• **Directive a**
Reproduce word for word the passage from the essay about a British Sign Language GCSE, starting with "When I go over" and going on through "finished their speech.".

• **Page extract**
▽
A new modern language is coming to your school soon. Are you prepared?

When I go over to Europe, like many other travellers I’m astounded at the amount and diversity of people who can speak in English. I have schoolboy French, cafe Spanish and a strong enough grasp of language theory to read signage, but there’s no denying my lack of fluency and in particular my inability to hear what they say back to me in another language. And that’s not because I can’t understand what they are saying it’s because I can’t hear what they are saying to understand them. Being profoundly deaf means relying on a narrow range of exceptionally unclear and underpowered sound frequencies alongside lipreading. Throw in another language with its nuanced sounds & new phonemes and the processing load is so much that I’m still trying to decipher their opening ‘estoy’ by the time they’ve finished their speech.

Which brings me to the idea of introducing a GCSE in British Sign Language (BSL). I have a confession: I don’t sign – mainly because I wasn’t brought up in a deaf community. I was one of the first in the country to attend mainstream school when all others with my ‘condition’ were shunted off to special school. It wasn’t much fun. Being in the top set for every subject should have gifted me the Education Endowment Fund confirmed top set uplift. However, the downside was no Special Educational Needs Coordinator (SENDCO), no teaching assistants, teachers who mumble, teachers who sat you at the back, teachers who only taught in one channel (my thanks to the dual coders of today – you are helping the deaf pupils) no fellow deaf people and most certainly no BSL anywhere. Which is why I don’t sign. I’m a hearing person in a hearing world who doesn’t hear well rather than have what the deaf community call an ‘I am deaf’ identity.

Today, signing is still uncommon. If a deaf child comes into the school then an Educational Health Care Plan can pay for a signer. Good luck with getting one of them. Better learn to be a lawyer at the same time as signing. And then finding a school that wants to pay the first £6,000 of your support. And then you’ve still got to contend with bearded mumbling teachers teaching in front of brightly lit windows (just because the deaf pupil has a slow, asynchronous second channel doesn’t mean they don’t need the first channel – ever watched live out of sync subtitles?).

Which brings me back to my opening bit about the Europeans being so good at speaking English. Nick Gibb has recently supported the introduction of GCSE BSL. You can imagine it would be quite a popular take up. Modern Languages would benefit from having this socially inclusive newcomer in its midst. A language that learners can use at home and abroad.

BSL is a modern language in its own right and one which is unique. Not because it is signed, but because it lives in perpetual fear of death. Most deaf pupils have hearing parents. They all have to learn BSL as a second language. BSL is only taught by deaf parents to deaf children if the hearing loss is passed on. That’s a very small proportion of the people who are deaf. The language is also struggling due to the migration of deaf children from special schools where deaf communities operate to mainstream schools where deaf communities are not in operation. If they are lucky, they’ll meet a few other deaf people and have access to a signer (as well as a career in law).
△
• **Data entries**
▽
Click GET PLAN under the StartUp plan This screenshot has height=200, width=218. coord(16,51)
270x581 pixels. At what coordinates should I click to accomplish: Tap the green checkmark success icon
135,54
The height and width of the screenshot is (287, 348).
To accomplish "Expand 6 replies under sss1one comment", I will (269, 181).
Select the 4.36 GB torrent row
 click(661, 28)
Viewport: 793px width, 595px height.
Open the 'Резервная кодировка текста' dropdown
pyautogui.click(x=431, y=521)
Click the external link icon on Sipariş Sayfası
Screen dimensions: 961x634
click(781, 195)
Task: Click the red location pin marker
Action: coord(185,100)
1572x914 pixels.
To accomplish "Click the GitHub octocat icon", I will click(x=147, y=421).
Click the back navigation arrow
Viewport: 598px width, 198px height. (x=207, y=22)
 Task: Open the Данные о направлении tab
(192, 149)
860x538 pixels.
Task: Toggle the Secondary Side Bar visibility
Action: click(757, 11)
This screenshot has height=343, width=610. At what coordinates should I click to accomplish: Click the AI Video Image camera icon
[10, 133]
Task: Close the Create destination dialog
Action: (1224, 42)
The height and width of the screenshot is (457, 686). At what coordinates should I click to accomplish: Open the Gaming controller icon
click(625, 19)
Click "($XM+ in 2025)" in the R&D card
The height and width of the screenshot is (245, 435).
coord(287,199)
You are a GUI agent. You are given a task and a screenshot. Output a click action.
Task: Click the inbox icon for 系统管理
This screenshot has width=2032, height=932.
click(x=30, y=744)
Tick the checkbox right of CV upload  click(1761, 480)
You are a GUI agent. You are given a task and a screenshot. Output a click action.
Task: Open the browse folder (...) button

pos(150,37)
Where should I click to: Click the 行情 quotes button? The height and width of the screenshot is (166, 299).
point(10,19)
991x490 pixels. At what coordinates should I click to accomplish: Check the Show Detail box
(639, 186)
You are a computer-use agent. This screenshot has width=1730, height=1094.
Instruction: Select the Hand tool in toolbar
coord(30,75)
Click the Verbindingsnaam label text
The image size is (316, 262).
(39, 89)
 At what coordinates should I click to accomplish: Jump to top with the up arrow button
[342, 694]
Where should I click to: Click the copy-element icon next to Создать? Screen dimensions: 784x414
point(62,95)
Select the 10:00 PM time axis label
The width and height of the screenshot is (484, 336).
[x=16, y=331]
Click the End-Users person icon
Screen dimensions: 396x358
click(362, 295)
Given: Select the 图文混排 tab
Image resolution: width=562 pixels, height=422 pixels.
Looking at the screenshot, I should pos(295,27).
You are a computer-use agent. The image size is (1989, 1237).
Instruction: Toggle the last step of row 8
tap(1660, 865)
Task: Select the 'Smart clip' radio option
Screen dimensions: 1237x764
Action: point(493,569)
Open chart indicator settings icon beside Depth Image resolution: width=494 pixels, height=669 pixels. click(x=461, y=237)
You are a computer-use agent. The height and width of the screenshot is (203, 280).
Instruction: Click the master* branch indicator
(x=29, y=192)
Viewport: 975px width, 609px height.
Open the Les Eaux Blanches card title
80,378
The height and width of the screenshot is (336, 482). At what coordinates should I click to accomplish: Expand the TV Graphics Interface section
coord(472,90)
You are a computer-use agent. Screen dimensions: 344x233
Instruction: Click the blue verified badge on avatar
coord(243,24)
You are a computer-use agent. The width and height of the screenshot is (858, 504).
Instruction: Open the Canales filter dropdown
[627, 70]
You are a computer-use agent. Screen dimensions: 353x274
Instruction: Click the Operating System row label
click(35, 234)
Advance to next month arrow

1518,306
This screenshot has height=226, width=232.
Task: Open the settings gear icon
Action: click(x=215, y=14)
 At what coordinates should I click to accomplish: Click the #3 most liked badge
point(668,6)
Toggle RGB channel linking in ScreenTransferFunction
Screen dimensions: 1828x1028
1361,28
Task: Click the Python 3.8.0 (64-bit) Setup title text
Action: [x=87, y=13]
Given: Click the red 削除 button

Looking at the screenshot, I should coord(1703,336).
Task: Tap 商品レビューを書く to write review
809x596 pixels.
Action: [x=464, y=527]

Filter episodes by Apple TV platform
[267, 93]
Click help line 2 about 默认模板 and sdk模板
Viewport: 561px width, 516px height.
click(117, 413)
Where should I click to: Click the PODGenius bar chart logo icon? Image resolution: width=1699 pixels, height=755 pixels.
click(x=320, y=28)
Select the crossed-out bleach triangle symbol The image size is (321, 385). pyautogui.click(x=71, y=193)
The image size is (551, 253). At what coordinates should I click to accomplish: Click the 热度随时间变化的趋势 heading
△
• **Directive b**
Rewrite the records as a JSON list of strings, one string per line, leaving out blank lines. Include only the lines from the start of the records through the line containing "point(10,19)".

• **Exercise response a**
When I go over to Europe, like many other travellers I’m astounded at the amount and diversity of people who can speak in English. I have schoolboy French, cafe Spanish and a strong enough grasp of language theory to read signage, but there’s no denying my lack of fluency and in particular my inability to hear what they say back to me in another language. And that’s not because I can’t understand what they are saying it’s because I can’t hear what they are saying to understand them. Being profoundly deaf means relying on a narrow range of exceptionally unclear and underpowered sound frequencies alongside lipreading. Throw in another language with its nuanced sounds & new phonemes and the processing load is so much that I’m still trying to decipher their opening ‘estoy’ by the time they’ve finished their speech.

• **Exercise response b**
[
  "Click GET PLAN under the StartUp plan This screenshot has height=200, width=218. coord(16,51)",
  "270x581 pixels. At what coordinates should I click to accomplish: Tap the green checkmark success icon",
  "135,54",
  "The height and width of the screenshot is (287, 348).",
  "To accomplish \"Expand 6 replies under sss1one comment\", I will (269, 181).",
  "Select the 4.36 GB torrent row",
  " click(661, 28)",
  "Viewport: 793px width, 595px height.",
  "Open the 'Резервная кодировка текста' dropdown",
  "pyautogui.click(x=431, y=521)",
  "Click the external link icon on Sipariş Sayfası",
  "Screen dimensions: 961x634",
  "click(781, 195)",
  "Task: Click the red location pin marker",
  "Action: coord(185,100)",
  "1572x914 pixels.",
  "To accomplish \"Click the GitHub octocat icon\", I will click(x=147, y=421).",
  "Click the back navigation arrow",
  "Viewport: 598px width, 198px height. (x=207, y=22)",
  " Task: Open the Данные о направлении tab",
  "(192, 149)",
  "860x538 pixels.",
  "Task: Toggle the Secondary Side Bar visibility",
  "Action: click(757, 11)",
  "This screenshot has height=343, width=610. At what coordinates should I click to accomplish: Click the AI Video Image camera icon",
  "[10, 133]",
  "Task: Close the Create destination dialog",
  "Action: (1224, 42)",
  "The height and width of the screenshot is (457, 686). At what coordinates should I click to accomplish: Open the Gaming controller icon",
  "click(625, 19)",
  "Click \"($XM+ in 2025)\" in the R&D card",
  "The height and width of the screenshot is (245, 435).",
  "coord(287,199)",
  "You are a GUI agent. You are given a task and a screenshot. Output a click action.",
  "Task: Click the inbox icon for 系统管理",
  "This screenshot has width=2032, height=932.",
  "click(x=30, y=744)",
  "Tick the checkbox right of CV upload  click(1761, 480)",
  "You are a GUI agent. You are given a task and a screenshot. Output a click action.",
  "Task: Open the browse folder (...) button",
  "pos(150,37)",
  "Where should I click to: Click the 行情 quotes button? The height and width of the screenshot is (166, 299).",
  "point(10,19)"
]